### DATA FOR THE TASK ###

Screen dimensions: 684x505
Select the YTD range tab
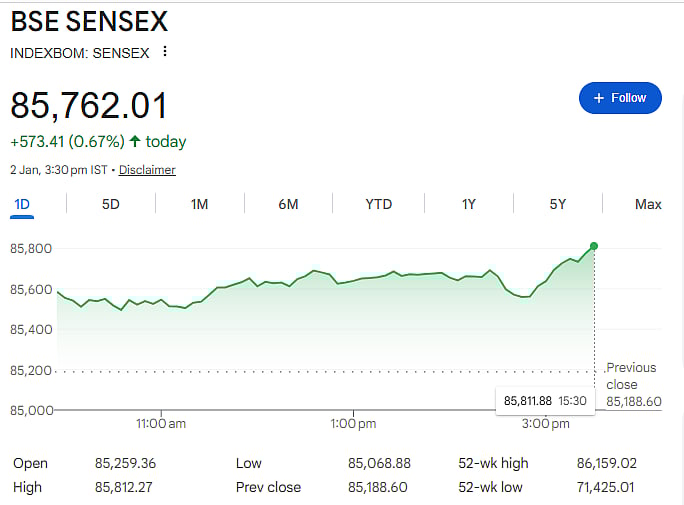(378, 204)
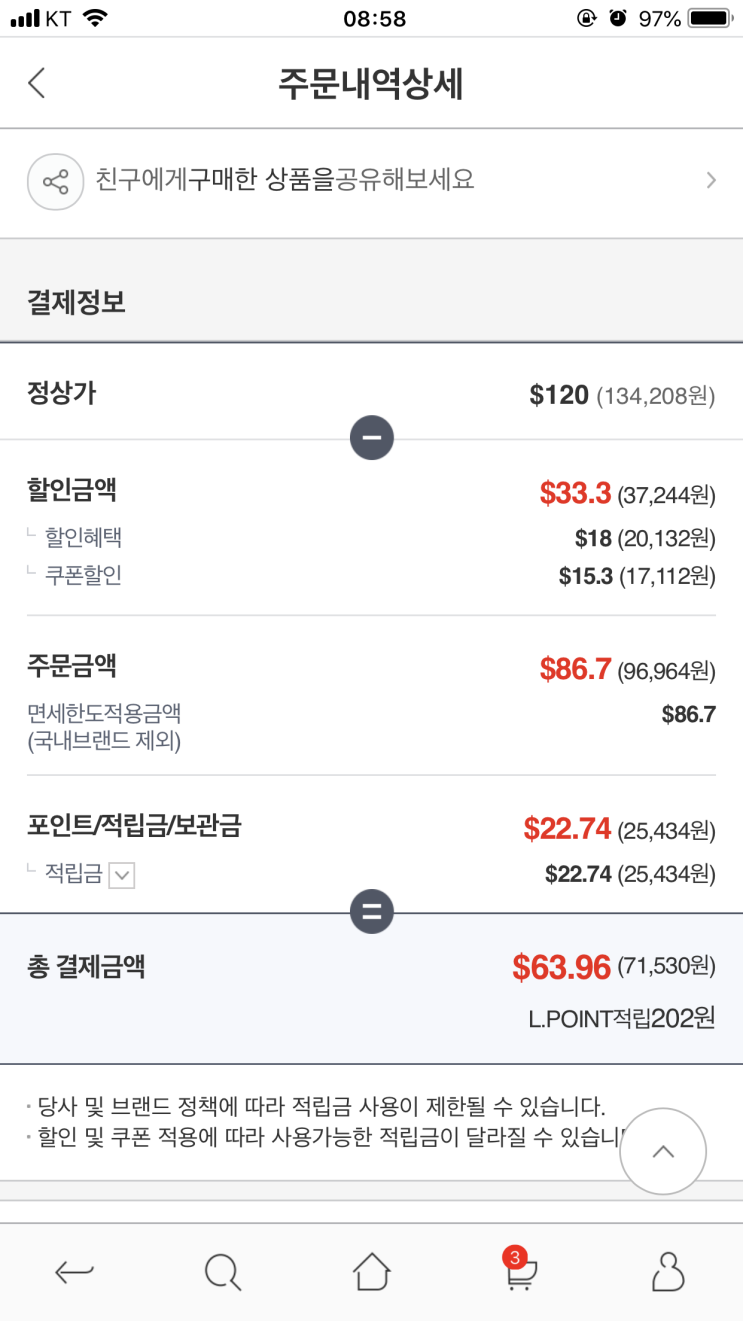The height and width of the screenshot is (1321, 743).
Task: Tap the back arrow in header
Action: tap(37, 84)
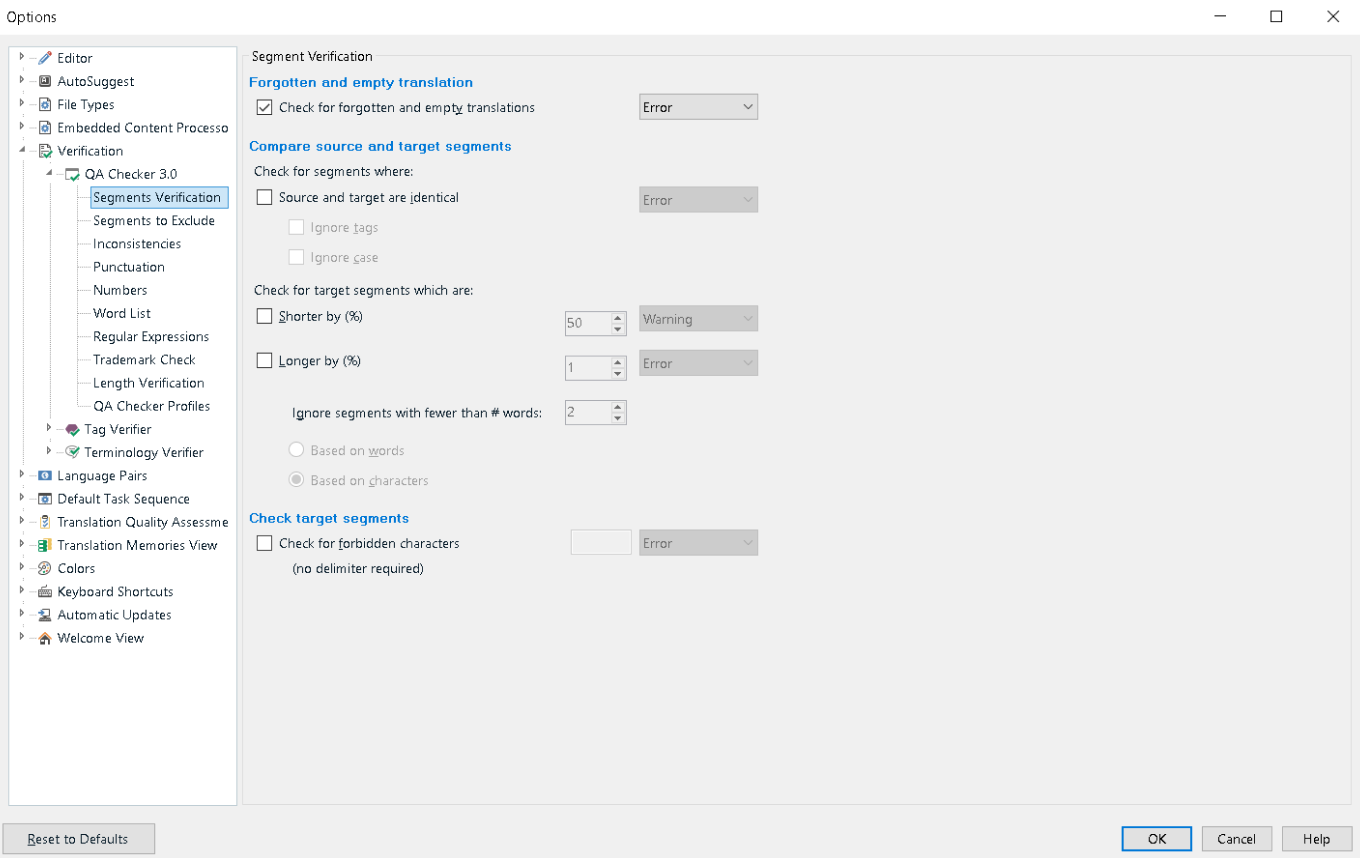Open the forgotten translations severity dropdown
1360x858 pixels.
pyautogui.click(x=698, y=107)
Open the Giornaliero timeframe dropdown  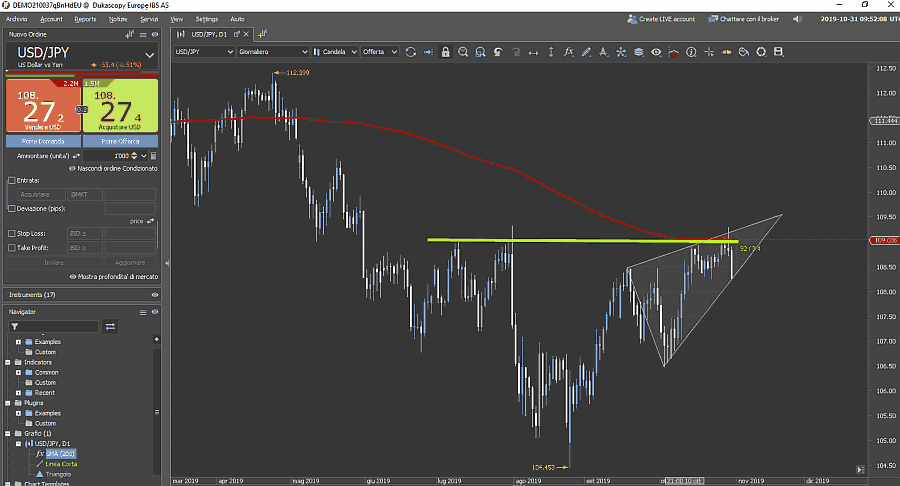(271, 52)
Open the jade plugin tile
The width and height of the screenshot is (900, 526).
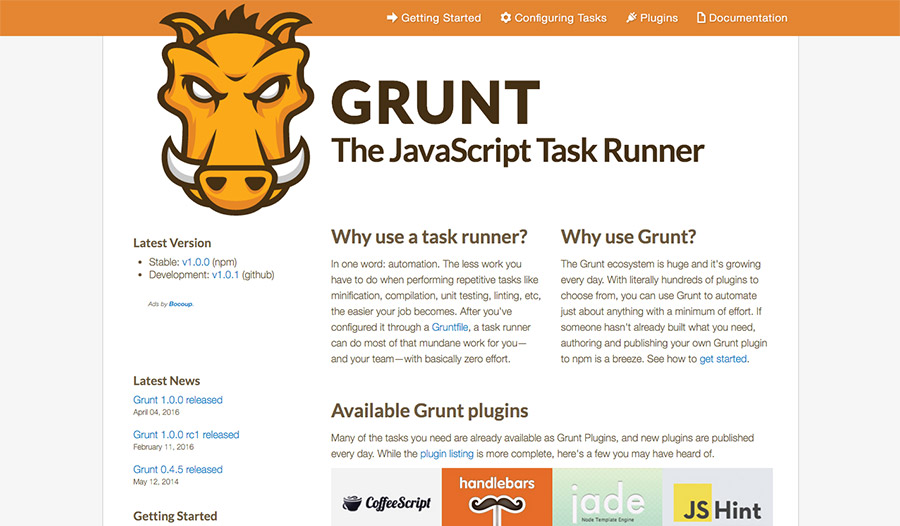click(606, 498)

###

→ **REQUIRED WORK**: Rewrite the listing from the line containing "Open the jade plugin tile" through the end, replacing "plugin" with "extension" and keeping everything else unchanged. Leave the pictures out of your answer.

→ **RESULT OF THE TASK**:
Open the jade extension tile
The width and height of the screenshot is (900, 526).
click(606, 498)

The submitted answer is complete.